**Task statement:**
Recast the records below as a JSON list of strings with one string per line. Skip blank lines, and leave the pictures out of the answer.

Word and item position data:
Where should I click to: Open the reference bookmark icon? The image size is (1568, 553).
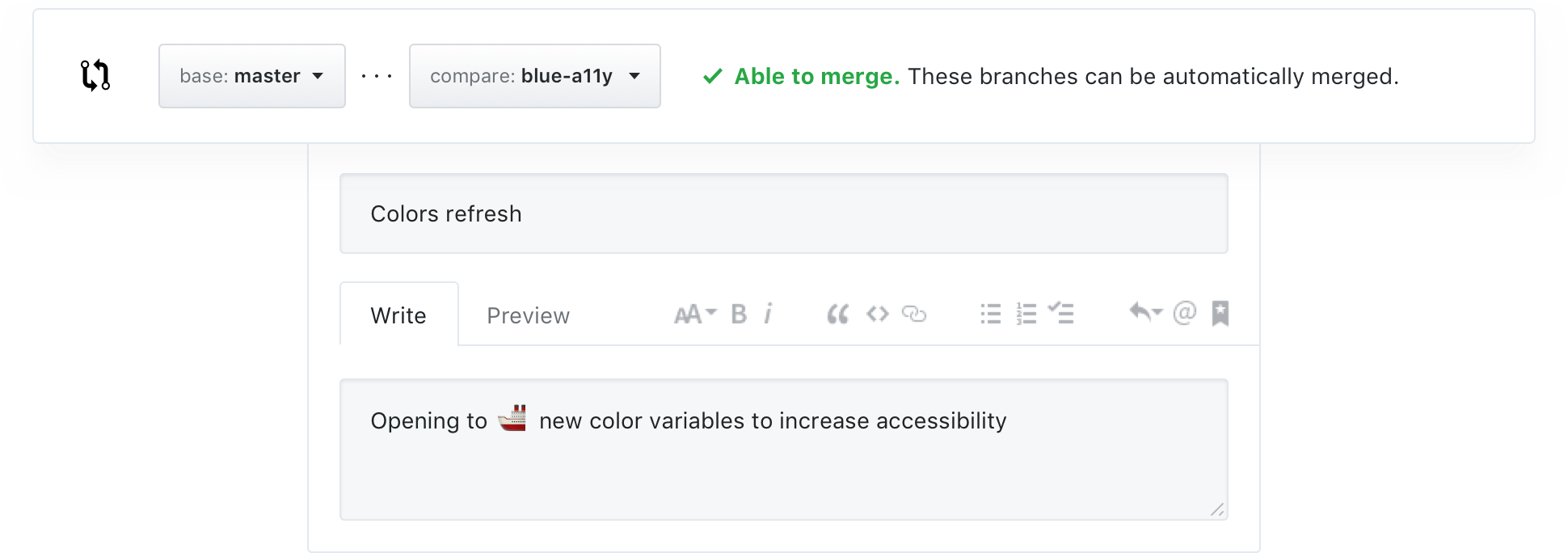1220,314
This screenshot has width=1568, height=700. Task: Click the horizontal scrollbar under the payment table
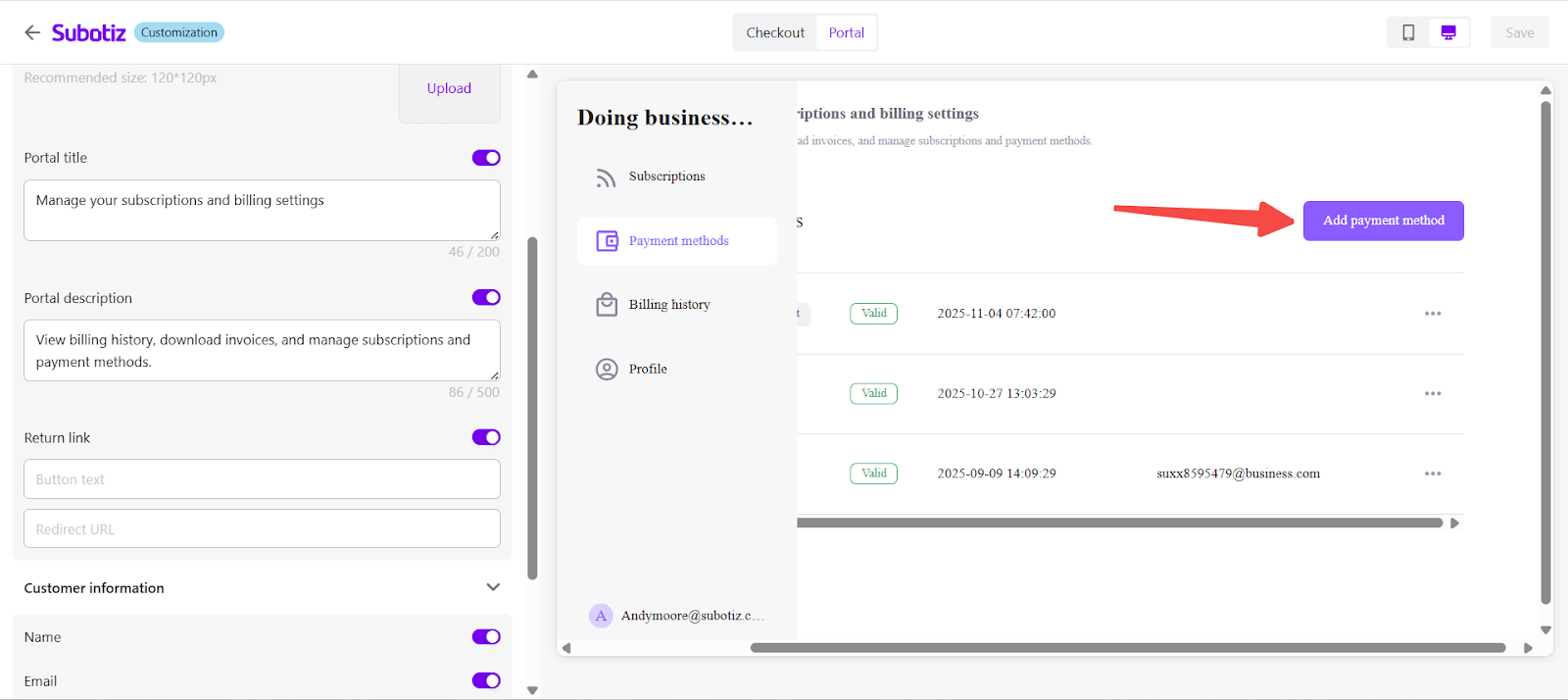(x=1117, y=524)
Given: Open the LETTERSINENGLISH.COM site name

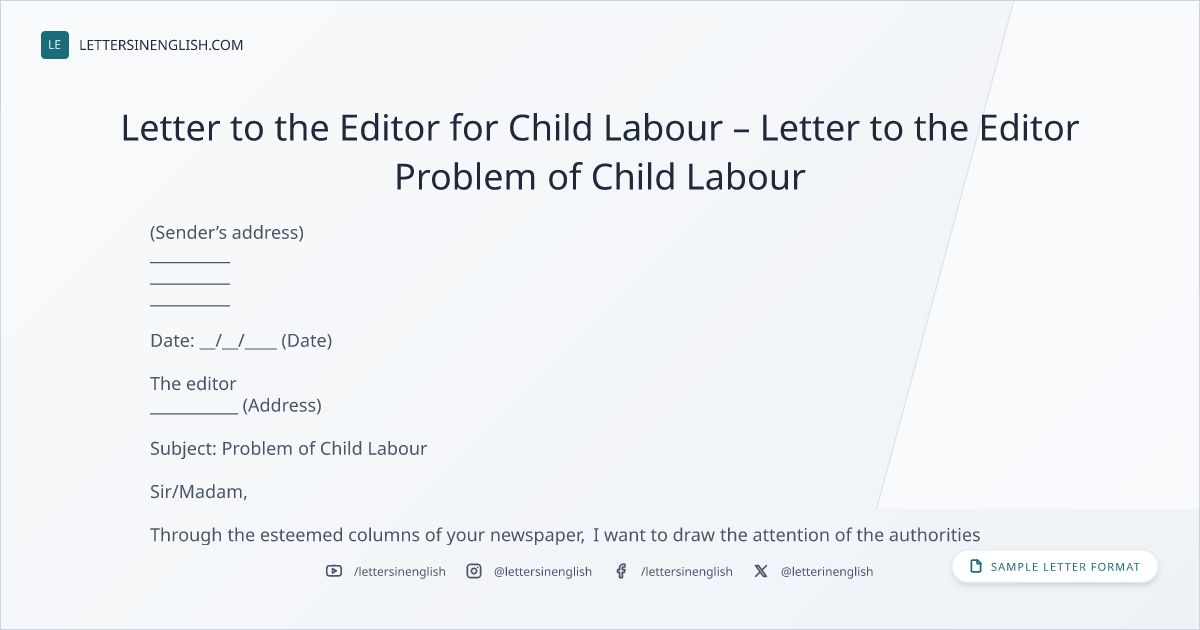Looking at the screenshot, I should 161,45.
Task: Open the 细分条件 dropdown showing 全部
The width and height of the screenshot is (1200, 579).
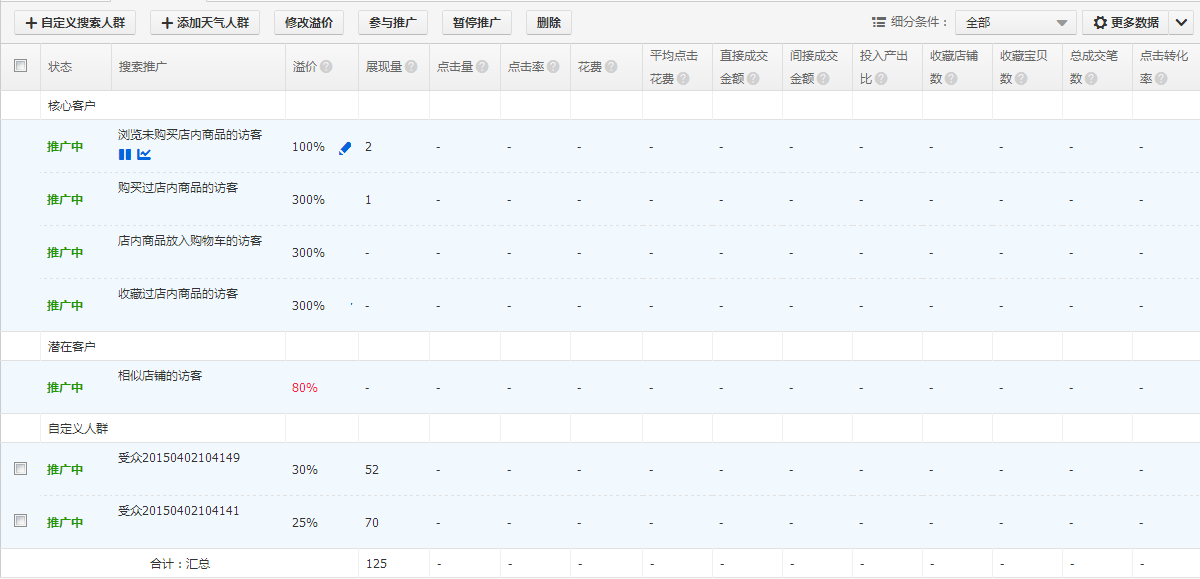Action: click(1015, 22)
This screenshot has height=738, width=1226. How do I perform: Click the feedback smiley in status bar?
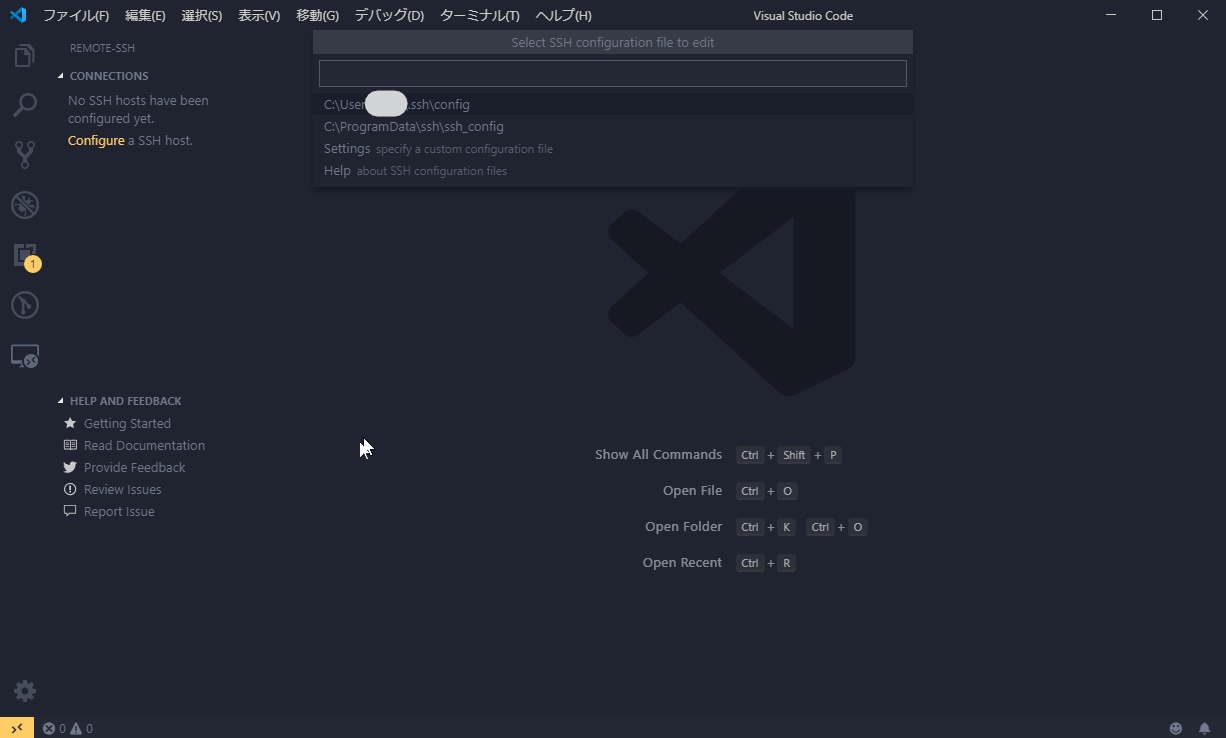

**The reply:**
[
  "Where should I click to: Open the reference bookmark icon? The image size is (1568, 553).",
  "1220,314",
  "This screenshot has width=1568, height=700. Task: Click the horizontal scrollbar under the payment table",
  "(x=1117, y=524)",
  "Given: Open the LETTERSINENGLISH.COM site name",
  "Looking at the screenshot, I should 161,45.",
  "Task: Open the 细分条件 dropdown showing 全部",
  "The width and height of the screenshot is (1200, 579).",
  "Action: click(1015, 22)",
  "This screenshot has height=738, width=1226. How do I perform: Click the feedback smiley in status bar?"
]